[Records supplied]
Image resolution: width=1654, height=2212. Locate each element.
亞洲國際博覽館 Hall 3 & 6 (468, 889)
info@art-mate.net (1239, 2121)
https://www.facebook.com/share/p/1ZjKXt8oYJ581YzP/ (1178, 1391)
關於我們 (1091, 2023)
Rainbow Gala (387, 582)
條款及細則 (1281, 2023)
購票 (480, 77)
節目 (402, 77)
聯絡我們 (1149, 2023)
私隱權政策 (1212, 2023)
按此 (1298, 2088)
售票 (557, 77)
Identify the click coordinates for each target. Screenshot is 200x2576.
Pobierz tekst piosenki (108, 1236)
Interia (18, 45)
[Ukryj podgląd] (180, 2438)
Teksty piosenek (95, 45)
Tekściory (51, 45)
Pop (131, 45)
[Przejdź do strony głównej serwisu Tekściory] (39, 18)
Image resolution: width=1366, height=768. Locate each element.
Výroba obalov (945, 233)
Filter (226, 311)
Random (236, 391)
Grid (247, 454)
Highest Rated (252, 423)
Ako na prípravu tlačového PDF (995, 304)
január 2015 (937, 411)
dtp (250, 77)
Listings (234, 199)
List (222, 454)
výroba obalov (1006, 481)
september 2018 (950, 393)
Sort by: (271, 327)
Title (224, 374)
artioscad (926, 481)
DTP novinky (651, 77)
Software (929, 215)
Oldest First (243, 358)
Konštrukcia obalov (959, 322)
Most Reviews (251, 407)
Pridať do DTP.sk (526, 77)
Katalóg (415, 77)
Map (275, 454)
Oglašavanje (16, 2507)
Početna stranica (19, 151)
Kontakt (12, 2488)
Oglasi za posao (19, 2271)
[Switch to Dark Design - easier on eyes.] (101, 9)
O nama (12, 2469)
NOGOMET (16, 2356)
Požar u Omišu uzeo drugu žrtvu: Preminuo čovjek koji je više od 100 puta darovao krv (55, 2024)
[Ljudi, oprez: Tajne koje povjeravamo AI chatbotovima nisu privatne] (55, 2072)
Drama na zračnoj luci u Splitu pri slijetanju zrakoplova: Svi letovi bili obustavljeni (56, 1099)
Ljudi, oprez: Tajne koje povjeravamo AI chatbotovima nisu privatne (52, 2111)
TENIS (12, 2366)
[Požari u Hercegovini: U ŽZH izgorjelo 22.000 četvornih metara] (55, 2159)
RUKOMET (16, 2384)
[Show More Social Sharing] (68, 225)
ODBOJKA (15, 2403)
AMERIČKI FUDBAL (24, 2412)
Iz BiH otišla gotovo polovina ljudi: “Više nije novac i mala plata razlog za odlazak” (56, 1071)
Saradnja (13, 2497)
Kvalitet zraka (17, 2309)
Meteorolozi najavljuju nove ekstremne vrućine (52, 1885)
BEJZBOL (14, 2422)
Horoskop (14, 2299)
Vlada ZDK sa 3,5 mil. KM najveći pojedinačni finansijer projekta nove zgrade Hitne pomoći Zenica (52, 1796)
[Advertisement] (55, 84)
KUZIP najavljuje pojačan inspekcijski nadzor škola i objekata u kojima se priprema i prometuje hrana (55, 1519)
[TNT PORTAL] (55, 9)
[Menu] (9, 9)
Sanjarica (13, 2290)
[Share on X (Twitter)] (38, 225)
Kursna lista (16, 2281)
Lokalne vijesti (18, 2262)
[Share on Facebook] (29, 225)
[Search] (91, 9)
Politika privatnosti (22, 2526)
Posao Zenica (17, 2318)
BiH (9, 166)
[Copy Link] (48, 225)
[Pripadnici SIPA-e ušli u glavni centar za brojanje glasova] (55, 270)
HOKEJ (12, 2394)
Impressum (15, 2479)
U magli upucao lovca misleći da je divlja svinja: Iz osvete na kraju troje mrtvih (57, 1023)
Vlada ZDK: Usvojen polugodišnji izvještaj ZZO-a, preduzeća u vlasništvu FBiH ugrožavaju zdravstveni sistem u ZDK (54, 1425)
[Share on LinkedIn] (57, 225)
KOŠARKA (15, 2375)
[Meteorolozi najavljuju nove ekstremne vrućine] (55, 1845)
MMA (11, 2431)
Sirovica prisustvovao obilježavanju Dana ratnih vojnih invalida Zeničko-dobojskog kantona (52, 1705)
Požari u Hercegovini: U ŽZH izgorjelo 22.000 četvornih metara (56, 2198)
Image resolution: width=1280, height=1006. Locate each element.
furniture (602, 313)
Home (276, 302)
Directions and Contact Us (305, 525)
[/Records supplied]
Problem details: Find the word "izgorjelo" in the records, and report each line that has it.

Answer box:
[Požari u Hercegovini: U ŽZH izgorjelo 22.000 četvornih metara] (55, 2159)
Požari u Hercegovini: U ŽZH izgorjelo 22.000 četvornih metara (56, 2198)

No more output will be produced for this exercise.